New
Protocol amending the current US-Spanish Tax Treaty
On January 14, 2013 the US and Spain signed a new protocol (the “Protocol”)
amending the current 1990 tax treaty for the avoidance of double
taxation (the “Treaty”).
The Protocol includes significant changes to foster the efficiency of
reciprocal direct investment in the US and Spain. In particular, it
brings withholding treaty rates and other provisions in line with the
tax treaties in force between the US and the most significant European
Union countries, effectively eliminating the need for complex and costly
investment planning structuring.
In most cases, the Protocol eliminates taxation at source, creating
relevant savings and increasing net yields. For dividends a 0%
withholding rate applies for corporate shareholders controlling 80% of
the voting stock (5% for holdings of 10% or more). Interest and
royalty payments will not be longer subject to withholding taxes (limited
exceptions apply in connection with certain US source interest).
Capital gains will only be taxed at source on the disposal of real
estate and real estate holding companies (subject to certain
requirements).
The Protocol also reinforces technical mechanisms to avoid double
taxation through Mutual Agreement Procedures (MAPs) and provides for
arbitration to resolve tax issues.
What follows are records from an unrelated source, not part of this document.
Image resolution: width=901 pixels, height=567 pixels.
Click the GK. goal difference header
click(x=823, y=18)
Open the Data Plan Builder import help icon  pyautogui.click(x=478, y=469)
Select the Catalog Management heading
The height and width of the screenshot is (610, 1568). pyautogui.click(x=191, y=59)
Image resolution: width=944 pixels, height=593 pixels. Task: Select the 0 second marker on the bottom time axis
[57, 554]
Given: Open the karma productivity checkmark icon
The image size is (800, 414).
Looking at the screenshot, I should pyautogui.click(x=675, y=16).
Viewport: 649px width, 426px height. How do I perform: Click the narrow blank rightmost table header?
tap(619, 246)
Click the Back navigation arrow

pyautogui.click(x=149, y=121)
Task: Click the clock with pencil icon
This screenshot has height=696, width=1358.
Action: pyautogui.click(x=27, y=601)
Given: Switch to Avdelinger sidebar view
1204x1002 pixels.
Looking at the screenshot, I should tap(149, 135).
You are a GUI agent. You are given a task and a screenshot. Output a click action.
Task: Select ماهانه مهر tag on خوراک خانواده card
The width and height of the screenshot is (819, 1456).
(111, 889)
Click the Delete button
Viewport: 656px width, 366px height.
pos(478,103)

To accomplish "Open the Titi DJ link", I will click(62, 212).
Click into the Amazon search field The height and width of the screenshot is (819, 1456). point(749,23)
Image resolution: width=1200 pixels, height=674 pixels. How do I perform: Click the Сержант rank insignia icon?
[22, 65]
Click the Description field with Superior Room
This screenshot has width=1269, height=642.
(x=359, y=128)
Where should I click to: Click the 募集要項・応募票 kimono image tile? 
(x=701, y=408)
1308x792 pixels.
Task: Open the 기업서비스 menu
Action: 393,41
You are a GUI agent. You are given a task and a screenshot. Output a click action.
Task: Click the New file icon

The treaty´s exchange of information
clause is updated to current standards for this type of clauses.
The new wording of the Limitation of Benefits (the “LoB”) clause,
which includes favorable exceptions such as the “headquarters company”,
and the regulation of fiscally transparent entities and funds are also of interest.
The principal terms of the Protocol are summarized below.
1. Dividends
The Protocol leads to a significant reduction of taxation at source,
as the current Treaty provides for a 10% withholding tax when the
company receiving the dividend controls 25% of the voting rights, and
15% in other cases.
In accordance with the Protocol, withholding tax rates on dividends
are:
i. 0% if the beneficial owner is a company which directly or
indirectly owns shares representing more than 80% of the voting stock,
and such shareholder has held the shares in the distributing company
for a minimum period of 12 months prior to the distribution.
ii. 5% if the beneficial owner of the dividends is a company owning
10% or more of the voting stock; and
iii. 15% in all other cases;
Specific regulations apply to Spanish SOCIMIs and US REITs, and
certain tax exemptions apply to distributions to pension funds.
2. Interest
In general, taxation at source is eliminated and thus no withholding
taxes will apply to interest payments. Specific rules apply for US
source contingent interest and loans related to US real estate mortgage
conduits (REMICs).
Remuneration of a profit participation loan will qualify as interest
under the Protocol, also benefiting from the exemption from withholding
taxes.
The new provisions represent a dramatic change given that US lenders
(not acting through PEs in Spain) will be fully exempt from withholding
taxes on interest paid by Spanish borrowers, regardless of the term of
the loan.
3. Royalties
Taxation at source is eliminated (except for permanent establishments)
and thus no withholding tax will apply to royalty payments.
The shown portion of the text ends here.